_TASK PROMPT_:
Tally up every line in the records beneath that has "taskbar", and write down only the total.
MATERIAL PROVIDED below:
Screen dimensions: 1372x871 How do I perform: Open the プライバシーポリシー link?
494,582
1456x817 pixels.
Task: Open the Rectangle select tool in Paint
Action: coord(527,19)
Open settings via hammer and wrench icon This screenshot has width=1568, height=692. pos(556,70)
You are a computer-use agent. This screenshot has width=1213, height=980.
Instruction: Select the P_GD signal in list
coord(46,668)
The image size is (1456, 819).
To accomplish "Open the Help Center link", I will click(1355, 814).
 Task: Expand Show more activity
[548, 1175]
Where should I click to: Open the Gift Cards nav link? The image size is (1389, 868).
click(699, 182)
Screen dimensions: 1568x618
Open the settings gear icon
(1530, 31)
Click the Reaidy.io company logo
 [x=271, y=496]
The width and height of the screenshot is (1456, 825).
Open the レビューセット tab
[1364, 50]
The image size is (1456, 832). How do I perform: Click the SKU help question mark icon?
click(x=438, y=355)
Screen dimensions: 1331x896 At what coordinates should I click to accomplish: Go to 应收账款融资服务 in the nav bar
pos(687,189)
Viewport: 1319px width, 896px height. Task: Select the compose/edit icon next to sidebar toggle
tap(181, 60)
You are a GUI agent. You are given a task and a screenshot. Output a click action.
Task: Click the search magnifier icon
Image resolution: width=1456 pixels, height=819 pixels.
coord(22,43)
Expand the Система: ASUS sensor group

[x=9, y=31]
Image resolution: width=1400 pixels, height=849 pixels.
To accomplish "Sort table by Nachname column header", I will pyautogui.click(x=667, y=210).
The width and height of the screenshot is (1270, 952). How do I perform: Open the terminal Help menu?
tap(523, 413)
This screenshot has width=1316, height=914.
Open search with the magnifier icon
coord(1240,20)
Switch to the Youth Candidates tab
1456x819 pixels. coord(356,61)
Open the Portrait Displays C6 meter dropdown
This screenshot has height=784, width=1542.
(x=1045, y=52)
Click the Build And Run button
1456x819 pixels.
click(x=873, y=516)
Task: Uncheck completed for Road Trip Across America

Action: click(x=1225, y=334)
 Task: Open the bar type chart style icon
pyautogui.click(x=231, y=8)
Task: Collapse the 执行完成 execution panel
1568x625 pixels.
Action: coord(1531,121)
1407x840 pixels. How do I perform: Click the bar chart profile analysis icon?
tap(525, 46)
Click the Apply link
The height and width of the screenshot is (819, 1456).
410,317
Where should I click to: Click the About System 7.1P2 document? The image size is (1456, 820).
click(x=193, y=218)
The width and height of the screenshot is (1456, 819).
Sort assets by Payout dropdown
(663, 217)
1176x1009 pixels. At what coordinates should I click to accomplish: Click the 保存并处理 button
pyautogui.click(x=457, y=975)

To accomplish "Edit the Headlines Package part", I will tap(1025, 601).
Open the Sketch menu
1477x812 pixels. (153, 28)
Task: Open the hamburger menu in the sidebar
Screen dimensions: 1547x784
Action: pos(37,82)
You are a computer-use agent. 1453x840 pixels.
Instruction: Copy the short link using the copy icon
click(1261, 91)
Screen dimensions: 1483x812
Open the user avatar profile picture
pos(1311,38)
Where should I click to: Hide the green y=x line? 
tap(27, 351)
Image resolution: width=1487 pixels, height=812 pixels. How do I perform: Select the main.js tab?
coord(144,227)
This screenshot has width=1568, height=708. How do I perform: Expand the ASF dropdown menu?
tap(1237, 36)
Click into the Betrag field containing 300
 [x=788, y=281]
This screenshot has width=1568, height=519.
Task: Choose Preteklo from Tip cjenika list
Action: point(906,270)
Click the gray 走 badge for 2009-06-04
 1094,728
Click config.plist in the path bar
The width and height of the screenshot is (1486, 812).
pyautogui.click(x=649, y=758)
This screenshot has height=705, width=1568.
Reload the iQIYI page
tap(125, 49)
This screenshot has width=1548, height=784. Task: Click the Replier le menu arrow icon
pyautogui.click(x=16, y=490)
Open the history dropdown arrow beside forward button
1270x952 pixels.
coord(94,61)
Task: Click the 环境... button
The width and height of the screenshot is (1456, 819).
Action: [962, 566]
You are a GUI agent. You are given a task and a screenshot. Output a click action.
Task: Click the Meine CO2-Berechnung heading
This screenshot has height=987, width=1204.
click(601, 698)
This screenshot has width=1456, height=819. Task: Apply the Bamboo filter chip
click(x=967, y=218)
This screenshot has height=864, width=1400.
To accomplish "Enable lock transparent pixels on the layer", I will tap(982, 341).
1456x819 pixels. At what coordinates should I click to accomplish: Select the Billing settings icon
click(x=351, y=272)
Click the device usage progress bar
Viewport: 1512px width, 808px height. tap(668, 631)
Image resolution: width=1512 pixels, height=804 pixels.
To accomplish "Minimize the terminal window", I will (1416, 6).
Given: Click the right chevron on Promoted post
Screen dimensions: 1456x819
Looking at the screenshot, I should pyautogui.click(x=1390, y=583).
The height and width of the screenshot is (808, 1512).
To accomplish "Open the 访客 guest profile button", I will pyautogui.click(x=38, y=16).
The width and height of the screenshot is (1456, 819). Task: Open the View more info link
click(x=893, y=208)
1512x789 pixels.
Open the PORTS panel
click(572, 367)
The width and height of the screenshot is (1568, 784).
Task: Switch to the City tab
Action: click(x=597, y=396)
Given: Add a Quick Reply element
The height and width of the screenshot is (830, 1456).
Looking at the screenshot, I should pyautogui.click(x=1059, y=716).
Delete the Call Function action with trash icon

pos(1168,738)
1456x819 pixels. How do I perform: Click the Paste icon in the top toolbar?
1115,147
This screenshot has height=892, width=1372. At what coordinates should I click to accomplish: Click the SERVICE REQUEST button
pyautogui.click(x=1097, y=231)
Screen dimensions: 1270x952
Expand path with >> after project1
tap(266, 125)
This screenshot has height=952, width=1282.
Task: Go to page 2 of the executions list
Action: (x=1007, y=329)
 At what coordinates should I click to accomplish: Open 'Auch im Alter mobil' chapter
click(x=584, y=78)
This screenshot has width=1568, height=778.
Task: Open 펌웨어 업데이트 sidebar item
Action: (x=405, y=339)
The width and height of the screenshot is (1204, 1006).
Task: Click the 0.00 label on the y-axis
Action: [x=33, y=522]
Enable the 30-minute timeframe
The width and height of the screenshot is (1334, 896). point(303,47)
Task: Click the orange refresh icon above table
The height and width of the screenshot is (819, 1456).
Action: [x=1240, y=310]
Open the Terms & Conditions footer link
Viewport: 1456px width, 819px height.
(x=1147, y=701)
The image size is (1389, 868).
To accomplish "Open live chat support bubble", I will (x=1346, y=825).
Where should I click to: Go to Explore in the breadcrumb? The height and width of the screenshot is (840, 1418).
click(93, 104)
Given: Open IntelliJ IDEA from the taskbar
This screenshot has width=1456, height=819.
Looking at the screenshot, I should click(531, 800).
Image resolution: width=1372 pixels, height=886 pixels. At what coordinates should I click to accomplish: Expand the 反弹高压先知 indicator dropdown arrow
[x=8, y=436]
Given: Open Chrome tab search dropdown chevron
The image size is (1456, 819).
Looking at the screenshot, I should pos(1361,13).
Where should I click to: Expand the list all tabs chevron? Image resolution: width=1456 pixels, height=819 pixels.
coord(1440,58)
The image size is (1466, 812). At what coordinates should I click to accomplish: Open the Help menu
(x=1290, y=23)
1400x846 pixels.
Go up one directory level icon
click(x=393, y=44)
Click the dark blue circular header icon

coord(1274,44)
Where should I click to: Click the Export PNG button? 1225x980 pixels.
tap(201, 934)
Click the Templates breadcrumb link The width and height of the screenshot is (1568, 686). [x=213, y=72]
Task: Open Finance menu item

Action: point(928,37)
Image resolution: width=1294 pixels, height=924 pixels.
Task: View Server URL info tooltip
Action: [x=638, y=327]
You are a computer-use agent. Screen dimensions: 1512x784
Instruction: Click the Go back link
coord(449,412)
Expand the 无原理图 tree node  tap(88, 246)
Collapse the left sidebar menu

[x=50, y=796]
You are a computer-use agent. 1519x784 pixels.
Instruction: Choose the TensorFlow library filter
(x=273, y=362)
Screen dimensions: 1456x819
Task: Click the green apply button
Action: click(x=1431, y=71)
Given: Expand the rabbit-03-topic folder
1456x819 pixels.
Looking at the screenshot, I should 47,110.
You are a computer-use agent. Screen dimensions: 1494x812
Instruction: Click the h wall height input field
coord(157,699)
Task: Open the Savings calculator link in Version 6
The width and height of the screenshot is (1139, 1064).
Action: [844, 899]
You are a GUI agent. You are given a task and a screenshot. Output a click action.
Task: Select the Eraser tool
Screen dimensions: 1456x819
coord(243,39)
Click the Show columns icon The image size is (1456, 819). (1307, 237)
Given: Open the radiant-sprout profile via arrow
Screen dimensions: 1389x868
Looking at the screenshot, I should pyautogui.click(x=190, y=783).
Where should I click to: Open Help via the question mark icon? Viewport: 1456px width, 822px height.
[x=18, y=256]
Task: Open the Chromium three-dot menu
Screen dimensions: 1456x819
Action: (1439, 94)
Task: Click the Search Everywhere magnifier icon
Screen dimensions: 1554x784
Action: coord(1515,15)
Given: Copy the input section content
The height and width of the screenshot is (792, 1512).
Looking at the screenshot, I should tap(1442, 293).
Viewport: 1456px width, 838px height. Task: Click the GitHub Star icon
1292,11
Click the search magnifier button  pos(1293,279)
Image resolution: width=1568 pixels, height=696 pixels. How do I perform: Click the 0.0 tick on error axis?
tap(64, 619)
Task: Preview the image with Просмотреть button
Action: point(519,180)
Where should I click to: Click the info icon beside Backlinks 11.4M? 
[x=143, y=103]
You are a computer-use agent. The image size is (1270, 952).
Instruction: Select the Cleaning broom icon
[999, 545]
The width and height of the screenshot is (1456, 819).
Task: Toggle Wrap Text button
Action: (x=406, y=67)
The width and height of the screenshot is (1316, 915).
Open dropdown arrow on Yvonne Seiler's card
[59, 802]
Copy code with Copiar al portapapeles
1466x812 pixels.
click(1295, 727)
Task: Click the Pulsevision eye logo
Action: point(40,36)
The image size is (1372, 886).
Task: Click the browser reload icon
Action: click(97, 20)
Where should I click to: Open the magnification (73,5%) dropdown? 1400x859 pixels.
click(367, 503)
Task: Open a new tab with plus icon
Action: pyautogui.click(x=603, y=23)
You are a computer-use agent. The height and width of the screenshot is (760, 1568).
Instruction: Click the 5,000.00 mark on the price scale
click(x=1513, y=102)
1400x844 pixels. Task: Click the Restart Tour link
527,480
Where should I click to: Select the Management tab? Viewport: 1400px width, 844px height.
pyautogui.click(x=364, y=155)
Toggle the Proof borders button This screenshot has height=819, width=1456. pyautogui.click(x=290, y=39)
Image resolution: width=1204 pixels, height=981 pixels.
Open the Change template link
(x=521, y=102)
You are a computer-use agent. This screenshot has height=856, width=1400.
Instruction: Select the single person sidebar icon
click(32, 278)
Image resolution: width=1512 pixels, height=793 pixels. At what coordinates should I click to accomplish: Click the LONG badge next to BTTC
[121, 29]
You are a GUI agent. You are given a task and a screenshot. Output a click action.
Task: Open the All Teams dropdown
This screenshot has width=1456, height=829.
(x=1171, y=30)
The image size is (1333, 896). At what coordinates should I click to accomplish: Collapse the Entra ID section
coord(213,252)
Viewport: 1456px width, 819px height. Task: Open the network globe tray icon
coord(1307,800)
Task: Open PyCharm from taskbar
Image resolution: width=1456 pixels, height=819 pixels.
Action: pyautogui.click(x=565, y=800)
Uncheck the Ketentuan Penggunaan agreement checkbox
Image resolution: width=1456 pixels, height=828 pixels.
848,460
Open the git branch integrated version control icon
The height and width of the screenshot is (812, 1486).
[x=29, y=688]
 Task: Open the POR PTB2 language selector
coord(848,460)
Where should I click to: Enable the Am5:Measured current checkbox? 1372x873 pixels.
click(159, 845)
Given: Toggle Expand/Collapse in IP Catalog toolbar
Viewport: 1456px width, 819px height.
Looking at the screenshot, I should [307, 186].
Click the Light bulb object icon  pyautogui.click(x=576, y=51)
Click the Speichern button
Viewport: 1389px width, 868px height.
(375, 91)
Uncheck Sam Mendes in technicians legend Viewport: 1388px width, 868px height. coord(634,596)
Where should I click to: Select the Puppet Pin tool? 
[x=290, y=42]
End of MATERIAL PROVIDED.
_REPLY TO THE TASK_:
2